THE GIRL WHO REMEMBERED SNOW

By

Pub Date: March 15th, 1996
Publisher: Dunne/St. Martin's

Emma Passant, a sometime magician in San Francisco, ekes out her infrequent show dates with part-time jobs. Reared from infancy by loving grandfather Jacques, she's devastated when he's shot to death in an apparent mugging. Fulfilling his request, Emma boards a ferry and, after approaching a stranger for help, drops her grandfather's ashes into the bay. The stranger introduces himself as Henri-Pierre Caraignac, an antiques dealer from New York. A few days later, police detective Poteet informs Emma that Caraignac has been shot in his hotel room, the bullets matching those that killed her grandfather, her name and address scrawled on a candy wrapper found in the victim's wallet.

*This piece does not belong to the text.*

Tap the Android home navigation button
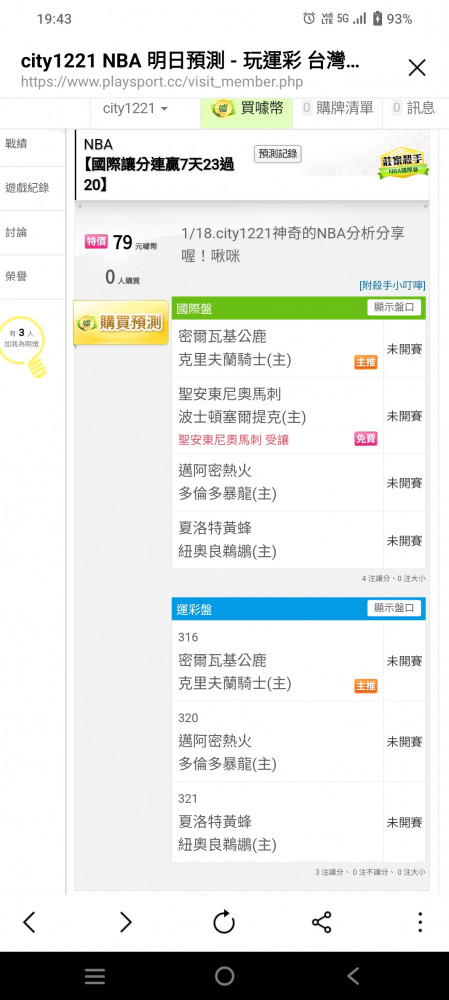This screenshot has width=449, height=1000. [x=224, y=976]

Further unsettled by the theft from her apartment of an old model ship cherished by Jacques, Emma is determined to find the connection and the killer. After learning of a sizeable inheritance during a visit to her grandfather's elderly friend and lawyer Charlemagne Moussey, she embarks on a journey that takes her to the Caribbean island of San Marcos, to New York City, and to France, achieving her goal and at last running to ground images that had haunted her from childhood. An overelaborate but gripping plot, a sometimes exasperating but admirable heroine, and a penetrating fix on Caribbean island life: a solid follow-up to the author's debut, The Girl with the Phony Name (1992).